One of my goals for the New Year is to read at least thirty books and write a brief book review afterward.
My reviews will typically only be a paragraph or two. To write longer, a more detailed book review requires a lot more effort. Once I have finished a book, I want to move on to the next one, not spend several hours writing a review.
Furthermore, I expect most of my ratings will be five stars. When reading, I am not looking for perfection or riveting information on every page. Instead, if I can come away with one good idea, something that I never knew before, or am forced to reevaluate a current belief or bias, then I will consider my time reading well spent. I got this idea of what constitutes success from Alex Honnold in a Harvard Business Review article “Life’s Work: An Interview with Alex Honnold.” Alex Honnold is the free solo climber who conquered the 3,000-foot ascent of El Capitan, in Yosemite National Park.
Is the way you train—memorizing and rehearsing your plan—typical?
Visualizing how you’re going to navigate a difficult section is pretty common.

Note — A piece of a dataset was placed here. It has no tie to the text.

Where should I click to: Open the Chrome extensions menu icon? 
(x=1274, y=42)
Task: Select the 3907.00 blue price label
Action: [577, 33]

Where are my hands going to go? Where should I place my foot? Even recreational climbers in gyms make plans for themselves before they leave the ground. With free soloing, you’re both remembering or anticipating how to do certain climbs and trying to imagine the emotional component. What will it feel like to be up high in a crazy, contorted position without protection during a difficult stretch? When I’m not climbing, I spend most of my time reading books about training, psychology, and performance. If I get one good idea from one book, that’s a success.
As an aside, nonsubscribers to Harvard Business Review can read three articles, I believe, per month free of charge. So if Honnold’s interview piques your interest, head over to HBR to enjoy the article.
Also, sometimes when I read a book, I realize that I am not in the target audience. Even so, I keep reading because I might learn something interesting or helpful. And to penalize an author’s work by not giving a five-star rating just because I am not part of his target audience seems unfair.
My book reviews on my blog will be very similar, if not identical, to my reviews on Goodreads.